Records excerpted from a collection:
BEGIN
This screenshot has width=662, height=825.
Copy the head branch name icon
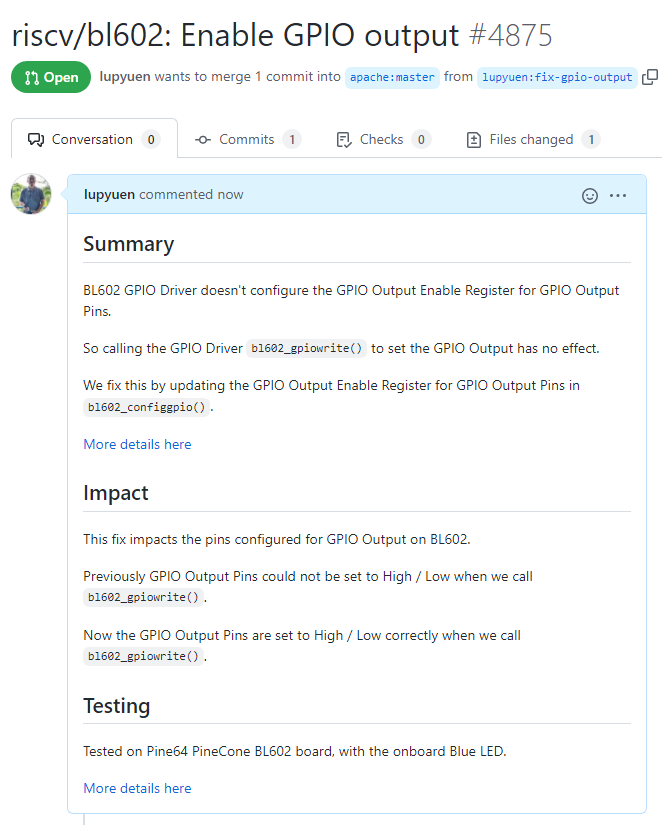[650, 77]
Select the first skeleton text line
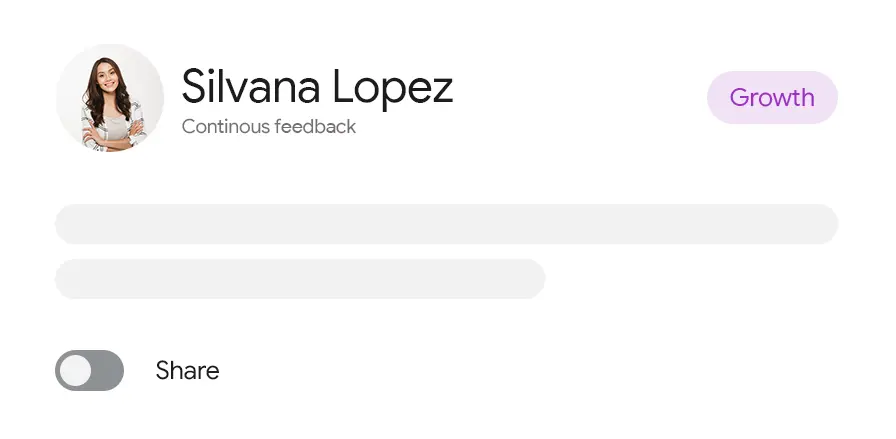 446,224
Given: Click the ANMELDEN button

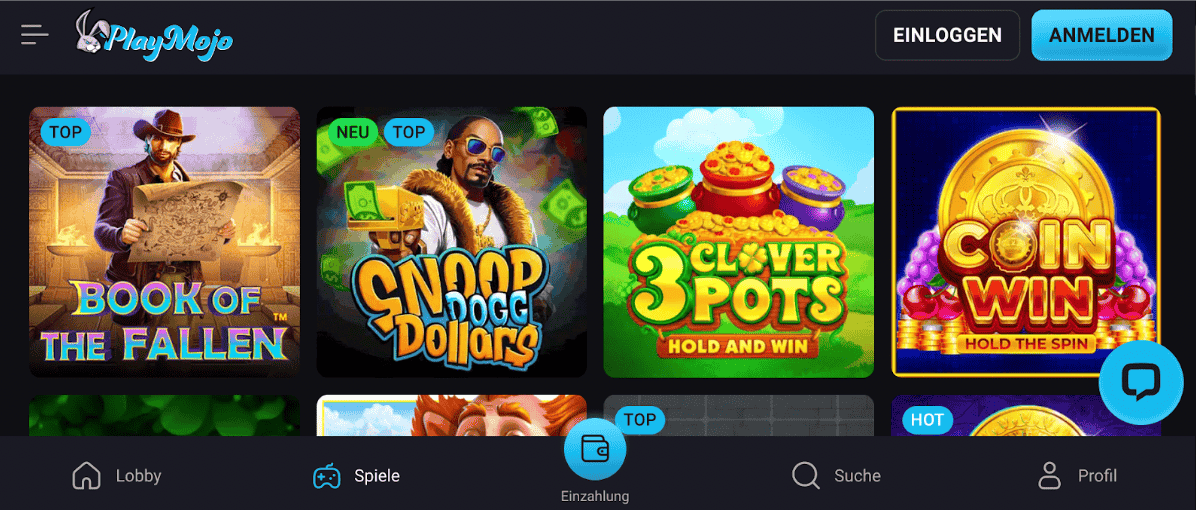Looking at the screenshot, I should 1101,35.
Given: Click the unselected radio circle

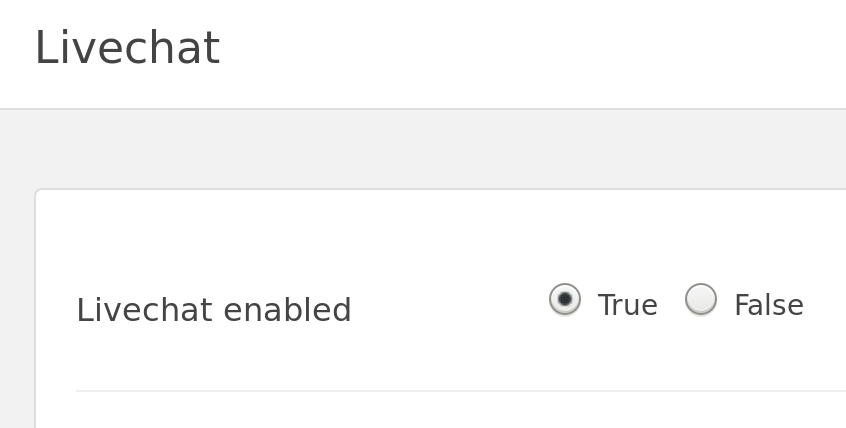Looking at the screenshot, I should coord(701,299).
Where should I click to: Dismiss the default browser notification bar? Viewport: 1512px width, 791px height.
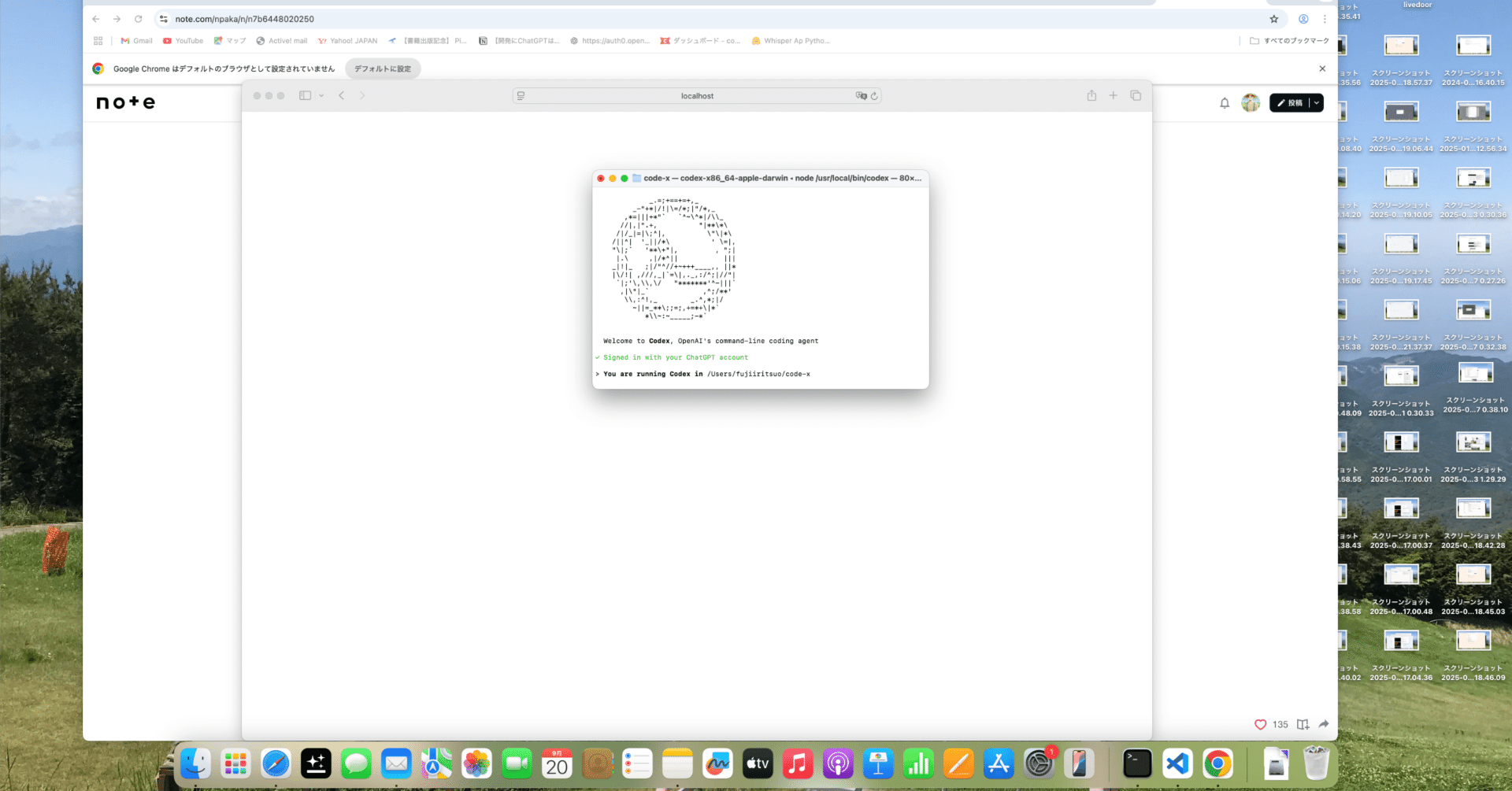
END
• _TASK DESCRIPTION_:
Every record is to be restated word for word, with the pictures left out.

• _SOLUTION TO THIS TASK_:
This screenshot has width=662, height=825.
Copy the head branch name icon
[650, 77]
Select the first skeleton text line
 446,224
Given: Click the ANMELDEN button

Looking at the screenshot, I should 1101,35.
Given: Click the unselected radio circle

Looking at the screenshot, I should coord(701,299).
Where should I click to: Dismiss the default browser notification bar? Viewport: 1512px width, 791px height.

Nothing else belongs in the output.